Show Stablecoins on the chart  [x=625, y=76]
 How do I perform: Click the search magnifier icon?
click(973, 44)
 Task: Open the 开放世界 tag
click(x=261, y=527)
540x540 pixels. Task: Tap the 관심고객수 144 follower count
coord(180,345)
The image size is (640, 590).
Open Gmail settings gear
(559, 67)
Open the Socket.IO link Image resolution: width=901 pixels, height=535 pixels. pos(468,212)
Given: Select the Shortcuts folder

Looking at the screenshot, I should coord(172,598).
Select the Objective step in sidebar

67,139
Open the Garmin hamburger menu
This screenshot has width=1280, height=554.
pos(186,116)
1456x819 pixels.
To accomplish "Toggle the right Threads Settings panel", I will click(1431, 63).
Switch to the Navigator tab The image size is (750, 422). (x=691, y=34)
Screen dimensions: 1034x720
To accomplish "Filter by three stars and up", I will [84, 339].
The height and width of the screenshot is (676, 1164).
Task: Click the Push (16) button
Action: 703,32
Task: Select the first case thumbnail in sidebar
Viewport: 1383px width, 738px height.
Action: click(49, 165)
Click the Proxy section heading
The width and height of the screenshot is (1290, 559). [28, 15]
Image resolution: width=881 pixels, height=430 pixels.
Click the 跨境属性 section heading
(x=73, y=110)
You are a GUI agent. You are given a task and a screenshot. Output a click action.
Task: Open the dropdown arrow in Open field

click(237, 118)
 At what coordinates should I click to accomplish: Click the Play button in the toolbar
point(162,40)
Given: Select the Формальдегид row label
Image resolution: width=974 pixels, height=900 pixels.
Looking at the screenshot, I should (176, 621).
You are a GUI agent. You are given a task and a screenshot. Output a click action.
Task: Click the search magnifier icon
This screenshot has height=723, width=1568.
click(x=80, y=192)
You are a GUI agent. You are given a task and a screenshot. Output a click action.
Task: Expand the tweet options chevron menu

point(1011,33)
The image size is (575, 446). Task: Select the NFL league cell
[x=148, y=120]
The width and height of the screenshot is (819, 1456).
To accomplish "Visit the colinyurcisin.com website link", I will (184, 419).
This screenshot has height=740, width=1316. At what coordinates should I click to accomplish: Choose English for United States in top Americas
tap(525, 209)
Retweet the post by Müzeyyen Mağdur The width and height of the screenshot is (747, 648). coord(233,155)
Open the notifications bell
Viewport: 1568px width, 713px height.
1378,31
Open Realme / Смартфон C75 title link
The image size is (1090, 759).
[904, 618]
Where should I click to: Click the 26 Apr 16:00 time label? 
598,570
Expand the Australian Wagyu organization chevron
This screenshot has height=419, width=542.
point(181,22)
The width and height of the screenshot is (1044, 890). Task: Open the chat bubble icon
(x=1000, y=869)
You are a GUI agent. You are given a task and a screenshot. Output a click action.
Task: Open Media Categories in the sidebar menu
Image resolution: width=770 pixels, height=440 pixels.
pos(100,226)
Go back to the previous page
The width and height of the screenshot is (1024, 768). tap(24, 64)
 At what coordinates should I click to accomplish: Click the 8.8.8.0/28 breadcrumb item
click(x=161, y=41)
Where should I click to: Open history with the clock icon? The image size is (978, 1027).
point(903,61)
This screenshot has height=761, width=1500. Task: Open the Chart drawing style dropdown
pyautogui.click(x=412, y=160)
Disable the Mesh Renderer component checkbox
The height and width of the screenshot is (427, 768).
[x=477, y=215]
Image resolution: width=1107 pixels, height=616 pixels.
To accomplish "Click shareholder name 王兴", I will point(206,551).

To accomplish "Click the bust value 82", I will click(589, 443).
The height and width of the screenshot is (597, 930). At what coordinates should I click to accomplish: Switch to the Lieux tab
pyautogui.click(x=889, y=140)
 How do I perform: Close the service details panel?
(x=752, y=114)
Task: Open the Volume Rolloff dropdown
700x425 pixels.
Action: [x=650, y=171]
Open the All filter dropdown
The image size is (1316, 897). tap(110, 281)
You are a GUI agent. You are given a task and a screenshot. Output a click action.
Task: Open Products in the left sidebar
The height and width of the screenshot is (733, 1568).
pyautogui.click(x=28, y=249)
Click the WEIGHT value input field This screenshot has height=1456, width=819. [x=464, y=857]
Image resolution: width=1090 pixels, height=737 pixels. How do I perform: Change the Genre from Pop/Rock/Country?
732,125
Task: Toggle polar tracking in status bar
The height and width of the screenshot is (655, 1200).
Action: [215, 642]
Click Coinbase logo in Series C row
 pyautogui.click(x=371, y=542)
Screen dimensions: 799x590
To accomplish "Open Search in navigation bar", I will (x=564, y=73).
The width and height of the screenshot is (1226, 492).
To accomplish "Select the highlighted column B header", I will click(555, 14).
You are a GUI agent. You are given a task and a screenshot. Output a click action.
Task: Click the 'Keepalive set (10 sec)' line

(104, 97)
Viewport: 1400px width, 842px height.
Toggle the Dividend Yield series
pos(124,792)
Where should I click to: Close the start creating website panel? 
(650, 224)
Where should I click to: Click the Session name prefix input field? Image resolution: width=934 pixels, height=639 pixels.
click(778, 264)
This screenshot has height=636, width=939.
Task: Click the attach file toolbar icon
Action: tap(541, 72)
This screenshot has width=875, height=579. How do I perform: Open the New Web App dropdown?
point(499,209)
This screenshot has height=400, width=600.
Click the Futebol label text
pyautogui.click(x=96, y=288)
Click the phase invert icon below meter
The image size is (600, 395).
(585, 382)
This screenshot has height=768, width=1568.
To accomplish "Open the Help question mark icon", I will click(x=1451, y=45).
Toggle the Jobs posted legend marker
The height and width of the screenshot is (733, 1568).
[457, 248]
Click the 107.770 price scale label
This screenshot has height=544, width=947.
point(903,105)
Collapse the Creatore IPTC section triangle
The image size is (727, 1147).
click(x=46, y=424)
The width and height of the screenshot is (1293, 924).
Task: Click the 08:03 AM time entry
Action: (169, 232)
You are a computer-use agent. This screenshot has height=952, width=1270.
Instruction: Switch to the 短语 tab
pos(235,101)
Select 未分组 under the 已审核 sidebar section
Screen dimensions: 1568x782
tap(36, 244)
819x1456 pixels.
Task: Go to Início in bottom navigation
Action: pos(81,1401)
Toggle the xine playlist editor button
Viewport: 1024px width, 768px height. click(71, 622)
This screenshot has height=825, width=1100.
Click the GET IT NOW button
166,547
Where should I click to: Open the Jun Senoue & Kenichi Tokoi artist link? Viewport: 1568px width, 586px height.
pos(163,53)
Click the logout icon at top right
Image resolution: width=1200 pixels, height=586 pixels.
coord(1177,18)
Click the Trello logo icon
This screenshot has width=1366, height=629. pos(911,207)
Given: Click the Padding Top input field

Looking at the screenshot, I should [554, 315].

### TASK BRIEF
The full listing, top to bottom: write it out again exactly.

### SOLUTION
Show Stablecoins on the chart  [x=625, y=76]
 How do I perform: Click the search magnifier icon?
click(973, 44)
 Task: Open the 开放世界 tag
click(x=261, y=527)
540x540 pixels. Task: Tap the 관심고객수 144 follower count
coord(180,345)
The image size is (640, 590).
Open Gmail settings gear
(559, 67)
Open the Socket.IO link Image resolution: width=901 pixels, height=535 pixels. pos(468,212)
Given: Select the Shortcuts folder

Looking at the screenshot, I should coord(172,598).
Select the Objective step in sidebar

67,139
Open the Garmin hamburger menu
This screenshot has width=1280, height=554.
pos(186,116)
1456x819 pixels.
To accomplish "Toggle the right Threads Settings panel", I will click(1431, 63).
Switch to the Navigator tab The image size is (750, 422). (x=691, y=34)
Screen dimensions: 1034x720
To accomplish "Filter by three stars and up", I will [84, 339].
The height and width of the screenshot is (676, 1164).
Task: Click the Push (16) button
Action: 703,32
Task: Select the first case thumbnail in sidebar
Viewport: 1383px width, 738px height.
Action: click(49, 165)
Click the Proxy section heading
The width and height of the screenshot is (1290, 559). [28, 15]
Image resolution: width=881 pixels, height=430 pixels.
Click the 跨境属性 section heading
(x=73, y=110)
You are a GUI agent. You are given a task and a screenshot. Output a click action.
Task: Open the dropdown arrow in Open field

click(237, 118)
 At what coordinates should I click to accomplish: Click the Play button in the toolbar
point(162,40)
Given: Select the Формальдегид row label
Image resolution: width=974 pixels, height=900 pixels.
Looking at the screenshot, I should (176, 621).
You are a GUI agent. You are given a task and a screenshot. Output a click action.
Task: Click the search magnifier icon
This screenshot has height=723, width=1568.
click(x=80, y=192)
You are a GUI agent. You are given a task and a screenshot. Output a click action.
Task: Expand the tweet options chevron menu

point(1011,33)
The image size is (575, 446). Task: Select the NFL league cell
[x=148, y=120]
The width and height of the screenshot is (819, 1456).
To accomplish "Visit the colinyurcisin.com website link", I will (184, 419).
This screenshot has height=740, width=1316. At what coordinates should I click to accomplish: Choose English for United States in top Americas
tap(525, 209)
Retweet the post by Müzeyyen Mağdur The width and height of the screenshot is (747, 648). coord(233,155)
Open the notifications bell
Viewport: 1568px width, 713px height.
1378,31
Open Realme / Смартфон C75 title link
The image size is (1090, 759).
[904, 618]
Where should I click to: Click the 26 Apr 16:00 time label? 
598,570
Expand the Australian Wagyu organization chevron
This screenshot has height=419, width=542.
point(181,22)
The width and height of the screenshot is (1044, 890). Task: Open the chat bubble icon
(x=1000, y=869)
You are a GUI agent. You are given a task and a screenshot. Output a click action.
Task: Open Media Categories in the sidebar menu
Image resolution: width=770 pixels, height=440 pixels.
pos(100,226)
Go back to the previous page
The width and height of the screenshot is (1024, 768). tap(24, 64)
 At what coordinates should I click to accomplish: Click the 8.8.8.0/28 breadcrumb item
click(x=161, y=41)
Where should I click to: Open history with the clock icon? The image size is (978, 1027).
point(903,61)
This screenshot has height=761, width=1500. Task: Open the Chart drawing style dropdown
pyautogui.click(x=412, y=160)
Disable the Mesh Renderer component checkbox
The height and width of the screenshot is (427, 768).
[x=477, y=215]
Image resolution: width=1107 pixels, height=616 pixels.
To accomplish "Click shareholder name 王兴", I will point(206,551).

To accomplish "Click the bust value 82", I will click(589, 443).
The height and width of the screenshot is (597, 930). At what coordinates should I click to accomplish: Switch to the Lieux tab
pyautogui.click(x=889, y=140)
 How do I perform: Close the service details panel?
(x=752, y=114)
Task: Open the Volume Rolloff dropdown
700x425 pixels.
Action: [x=650, y=171]
Open the All filter dropdown
The image size is (1316, 897). tap(110, 281)
You are a GUI agent. You are given a task and a screenshot. Output a click action.
Task: Open Products in the left sidebar
The height and width of the screenshot is (733, 1568).
pyautogui.click(x=28, y=249)
Click the WEIGHT value input field This screenshot has height=1456, width=819. [x=464, y=857]
Image resolution: width=1090 pixels, height=737 pixels. How do I perform: Change the Genre from Pop/Rock/Country?
732,125
Task: Toggle polar tracking in status bar
The height and width of the screenshot is (655, 1200).
Action: [215, 642]
Click Coinbase logo in Series C row
 pyautogui.click(x=371, y=542)
Screen dimensions: 799x590
To accomplish "Open Search in navigation bar", I will (x=564, y=73).
The width and height of the screenshot is (1226, 492).
To accomplish "Select the highlighted column B header", I will click(555, 14).
You are a GUI agent. You are given a task and a screenshot. Output a click action.
Task: Click the 'Keepalive set (10 sec)' line

(104, 97)
Viewport: 1400px width, 842px height.
Toggle the Dividend Yield series
pos(124,792)
Where should I click to: Close the start creating website panel? 
(650, 224)
Where should I click to: Click the Session name prefix input field? Image resolution: width=934 pixels, height=639 pixels.
click(778, 264)
This screenshot has height=636, width=939.
Task: Click the attach file toolbar icon
Action: tap(541, 72)
This screenshot has width=875, height=579. How do I perform: Open the New Web App dropdown?
point(499,209)
This screenshot has height=400, width=600.
Click the Futebol label text
pyautogui.click(x=96, y=288)
Click the phase invert icon below meter
The image size is (600, 395).
(585, 382)
This screenshot has height=768, width=1568.
To accomplish "Open the Help question mark icon", I will click(x=1451, y=45).
Toggle the Jobs posted legend marker
The height and width of the screenshot is (733, 1568).
[457, 248]
Click the 107.770 price scale label
This screenshot has height=544, width=947.
point(903,105)
Collapse the Creatore IPTC section triangle
The image size is (727, 1147).
click(x=46, y=424)
The width and height of the screenshot is (1293, 924).
Task: Click the 08:03 AM time entry
Action: (169, 232)
You are a computer-use agent. This screenshot has height=952, width=1270.
Instruction: Switch to the 短语 tab
pos(235,101)
Select 未分组 under the 已审核 sidebar section
Screen dimensions: 1568x782
tap(36, 244)
819x1456 pixels.
Task: Go to Início in bottom navigation
Action: pos(81,1401)
Toggle the xine playlist editor button
Viewport: 1024px width, 768px height. click(71, 622)
This screenshot has height=825, width=1100.
Click the GET IT NOW button
166,547
Where should I click to: Open the Jun Senoue & Kenichi Tokoi artist link? Viewport: 1568px width, 586px height.
pos(163,53)
Click the logout icon at top right
Image resolution: width=1200 pixels, height=586 pixels.
coord(1177,18)
Click the Trello logo icon
This screenshot has width=1366, height=629. pos(911,207)
Given: Click the Padding Top input field

Looking at the screenshot, I should [554, 315].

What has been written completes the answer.